Il Comune di Agropoli è prontamente intervenuto sulla questione. Questi costi altissimi possono essere dovuti a perdite o a guasti al contatore. Ma da quanto detto da palazzo di città emerge che i problemi di questo genere riguardano solo una minima parte dei casi.
Il principale motivo delle bollette salate è stato spiegato dal Comune. Infatti fanno sapere che, questi costi elevati sono dovuti ad una lettura dei consumi non completa effettuata dall’Asis.

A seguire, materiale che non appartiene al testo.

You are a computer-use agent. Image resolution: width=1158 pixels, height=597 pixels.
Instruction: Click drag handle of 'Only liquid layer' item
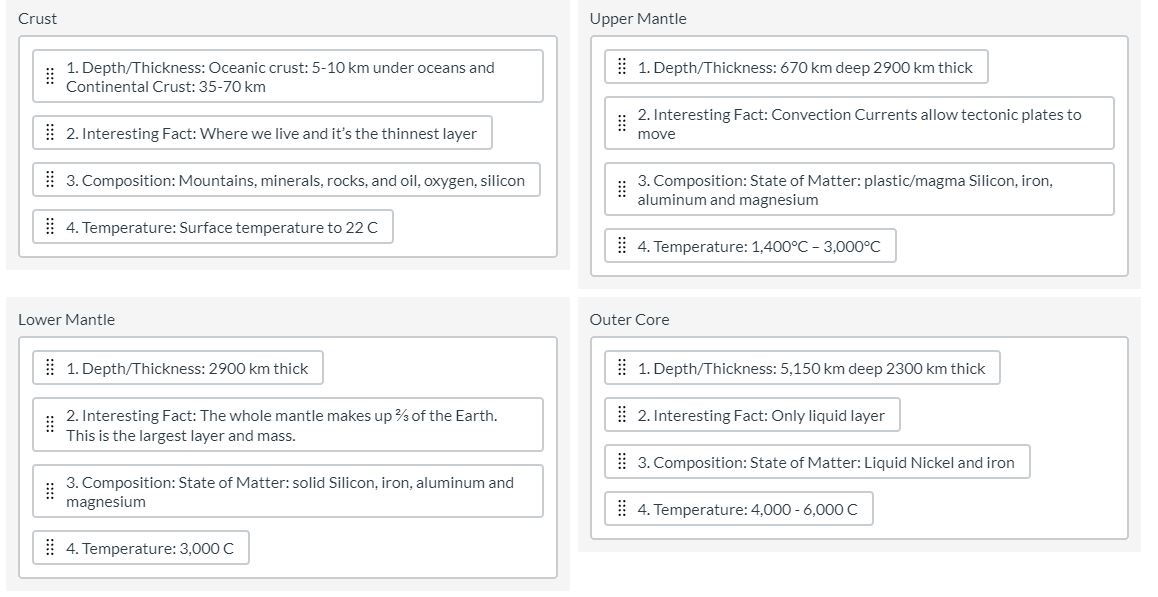point(622,416)
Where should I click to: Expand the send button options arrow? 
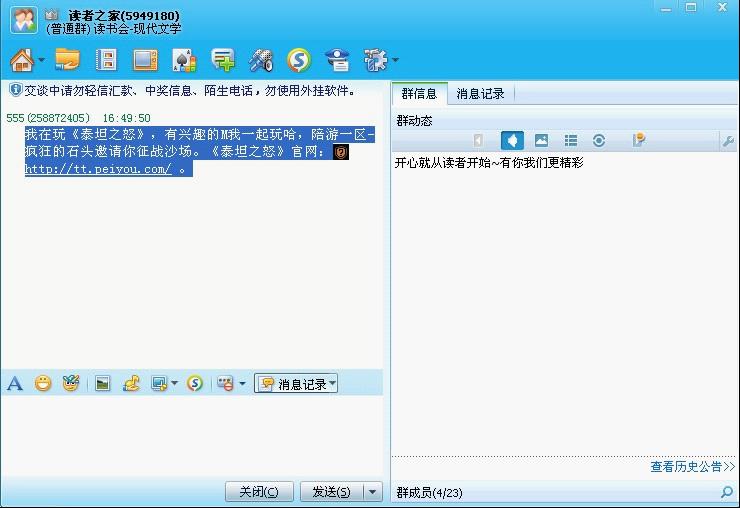pos(373,491)
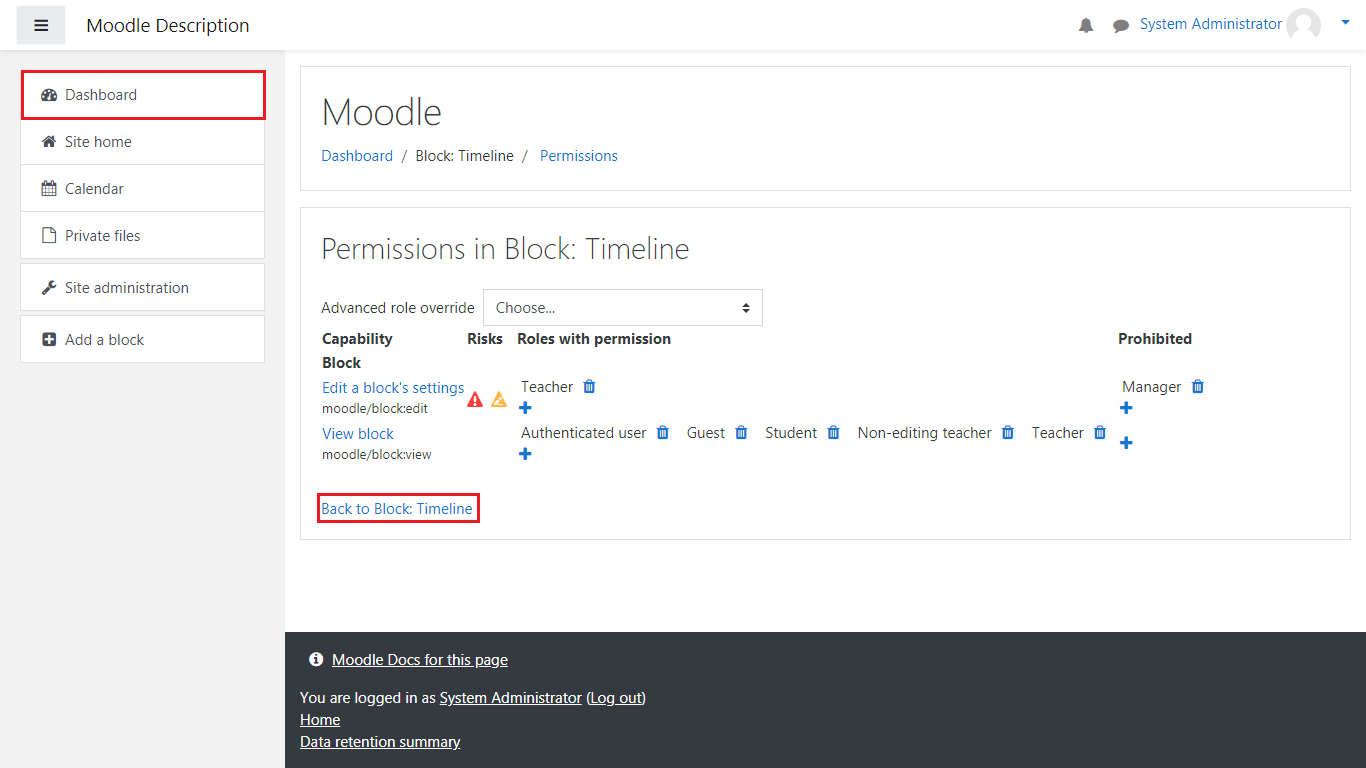Toggle the hamburger side panel button

click(41, 25)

“Relativamente alle segnalazioni bollette Asis di importo elevato, la situazione è stata la seguente: la lettura dei contatori è stata operata nel 2017 e nel 2019 da parte di Asis. E nel frattempo sono state inviate ai clienti fatture in acconto su consumo presunto. Una volta operata la lettura, nel 2019, è stata inviata la fattura con i consumi realmente operati. Per questo l’importo è risultato più elevato. In ogni caso gli uffici Asis, in località Madonna del Carmine, sono a disposizione per chiarimenti ed eventuali rateizzazioni.” così dichiara l’ufficio stampa del Comune di Agropoli.
Una situazione surreale per gli agropolesi che hanno ricevuto queste bollette, e che ora dovranno pagare per dei costi di cui erano totalmente allo scuro.